Guy Tozzoli: You know, we named the plaza the Austin Tobin Plaza, long after he left. And Austin, we knew, was very sick. And I think of all the projects that the Port Authority did, I think Austin felt that the Trade Center was his greatest. And I got a call one day, and he came down in a wheelchair. And I wheeled him out to the plaza. And he asked if he could be left alone. And Austin sat in that wheelchair for almost two hours. And he looked at the plaza and the great sculpture that was in the plaza, and he could see the hotel and the Customs House and the-- and the commodity building and--the Nagare sculpture's beautiful, and Fritz Koenig's sculpture, which was in the middle of that fountain. Those were great works of art. And I remember leaving him there, and then I came and got him. And I never saw him again after that. He died almost within weeks after that one moment, two hours, being out there looking at the plaza of the World Trade Center, named after him.
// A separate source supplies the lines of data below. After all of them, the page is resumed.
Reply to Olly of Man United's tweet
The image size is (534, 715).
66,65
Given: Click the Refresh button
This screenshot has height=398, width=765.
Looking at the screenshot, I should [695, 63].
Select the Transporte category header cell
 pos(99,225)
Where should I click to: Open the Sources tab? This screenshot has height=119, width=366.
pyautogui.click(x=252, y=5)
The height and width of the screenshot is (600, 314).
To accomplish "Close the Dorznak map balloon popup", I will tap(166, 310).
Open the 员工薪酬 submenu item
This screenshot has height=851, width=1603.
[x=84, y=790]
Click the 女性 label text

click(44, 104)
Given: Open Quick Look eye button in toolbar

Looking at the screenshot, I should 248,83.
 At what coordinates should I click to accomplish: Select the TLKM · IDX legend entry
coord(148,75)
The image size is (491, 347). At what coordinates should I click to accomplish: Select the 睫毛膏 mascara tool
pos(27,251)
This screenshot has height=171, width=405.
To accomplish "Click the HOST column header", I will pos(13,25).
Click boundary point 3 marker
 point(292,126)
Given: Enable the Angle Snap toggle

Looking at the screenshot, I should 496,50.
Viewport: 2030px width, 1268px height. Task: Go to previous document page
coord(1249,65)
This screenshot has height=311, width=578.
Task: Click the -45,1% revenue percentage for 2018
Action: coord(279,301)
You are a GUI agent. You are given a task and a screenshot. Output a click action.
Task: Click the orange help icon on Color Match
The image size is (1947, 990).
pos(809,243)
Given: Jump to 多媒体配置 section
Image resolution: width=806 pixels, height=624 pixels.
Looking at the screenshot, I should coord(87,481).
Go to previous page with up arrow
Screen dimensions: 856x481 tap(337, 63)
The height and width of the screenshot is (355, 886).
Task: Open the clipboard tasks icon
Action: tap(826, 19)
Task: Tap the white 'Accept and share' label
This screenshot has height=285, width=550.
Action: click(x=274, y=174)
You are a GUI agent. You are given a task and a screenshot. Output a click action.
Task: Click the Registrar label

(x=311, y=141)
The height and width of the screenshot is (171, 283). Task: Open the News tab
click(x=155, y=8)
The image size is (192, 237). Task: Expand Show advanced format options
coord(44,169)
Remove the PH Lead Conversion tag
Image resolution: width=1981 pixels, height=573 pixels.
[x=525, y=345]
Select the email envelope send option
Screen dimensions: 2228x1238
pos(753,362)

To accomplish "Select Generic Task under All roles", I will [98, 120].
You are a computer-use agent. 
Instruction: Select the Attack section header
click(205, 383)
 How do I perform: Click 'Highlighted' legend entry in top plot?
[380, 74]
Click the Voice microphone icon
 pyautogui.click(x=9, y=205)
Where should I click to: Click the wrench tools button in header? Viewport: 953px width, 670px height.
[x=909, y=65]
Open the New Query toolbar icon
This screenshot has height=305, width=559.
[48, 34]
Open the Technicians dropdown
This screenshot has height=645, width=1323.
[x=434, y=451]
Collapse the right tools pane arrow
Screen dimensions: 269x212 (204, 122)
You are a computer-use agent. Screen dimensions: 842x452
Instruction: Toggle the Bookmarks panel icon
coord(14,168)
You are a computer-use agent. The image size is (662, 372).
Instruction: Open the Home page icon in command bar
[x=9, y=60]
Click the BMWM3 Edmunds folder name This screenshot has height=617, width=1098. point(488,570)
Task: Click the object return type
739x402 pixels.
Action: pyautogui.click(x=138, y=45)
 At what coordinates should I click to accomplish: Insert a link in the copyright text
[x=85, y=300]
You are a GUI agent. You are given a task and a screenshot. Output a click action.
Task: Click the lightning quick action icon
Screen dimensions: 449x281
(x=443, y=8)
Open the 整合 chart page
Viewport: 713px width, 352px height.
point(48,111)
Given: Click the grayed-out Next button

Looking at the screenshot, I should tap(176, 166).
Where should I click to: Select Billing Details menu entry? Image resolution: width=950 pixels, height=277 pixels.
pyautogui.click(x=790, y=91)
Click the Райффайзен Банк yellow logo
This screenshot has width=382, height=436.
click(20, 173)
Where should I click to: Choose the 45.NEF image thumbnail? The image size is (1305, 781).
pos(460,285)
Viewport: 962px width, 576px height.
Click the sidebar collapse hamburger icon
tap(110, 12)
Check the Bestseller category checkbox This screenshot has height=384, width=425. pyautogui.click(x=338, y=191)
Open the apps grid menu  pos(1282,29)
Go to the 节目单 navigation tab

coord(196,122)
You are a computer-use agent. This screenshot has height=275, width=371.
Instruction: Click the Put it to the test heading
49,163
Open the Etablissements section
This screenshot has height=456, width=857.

NARRATOR: The most sublime and transcendent episode in the entire history of the World Trade Center would come in the first dark and difficult years after its opening -- while the city lay deep in the worst financial crisis of its history, and while the towers themselves, still unfinished on the uppermost floors, seemed to stand as a painfully extravagant monument to folly and misguided ambition.
For six years following his epiphany in the dentist's office in Paris, Philippe Petit had nurtured his dream -- painstakingly perfecting his skills as a high wire artist, and devouring everything he could find about the twin towers.
In early January 1974, he flew to New York City for the first time in his life -- to put in motion the next elaborate phase of the illegal escapade he now called simply the coup.
He was twenty-four years old.
Philippe Petit: When I came to New York, it was winter. And I had a little journal or a little whatever, I wrote my thoughts. And I thought: It's old, it's dirty, it's full of skyscrapers, I love it. That was my first little entry the first day I saw New York. I remember my first encounter [with the] the Twin Towers. I got out of the subway -- it was a long subway ride -- and out of the darkness I emerged at the base of one of the tower, and look up. And like a slap in the face [I saw] that my dream was impossible. I mean, it was right there in aluminum and glass and steel and concrete behind it. It was right there. It said: impossible. [And yet] somehow I actually find myself trespassing over the plaza, still under construction, and sneaking in one of the tower and climbing and climbing inside the building, until I find myself very close to the top, and until there were no more windows, no more partitions. There were just the skeleton, the beautiful steel columns and beams of the building. And then I emerge and there were no gates. There were nothing to protect you from the devouring void. And I stand and I looked. And the second I look at the other tower, another time the word impossible etch itself inside me. [But] somehow I went back down and looked again from the street, and there I realize, it's impossible. But I'll do it. And there was the beginning of a second wave of work -- the real work, the work of getting into the building, not into archaeological findings or architectural magazines, but this time it was the monster, the beast, getting into the belly of the beast every day, which I did, hiding myself, disguising myself, sneaking, being caught, abandoning the project, going back to it, for eight months -- eight months in New York. And the towers, the more I got to know them, the more they become an ally. That's why, when I say I conquered them, probably it's wrong. I married them, certainly. But they became my friends.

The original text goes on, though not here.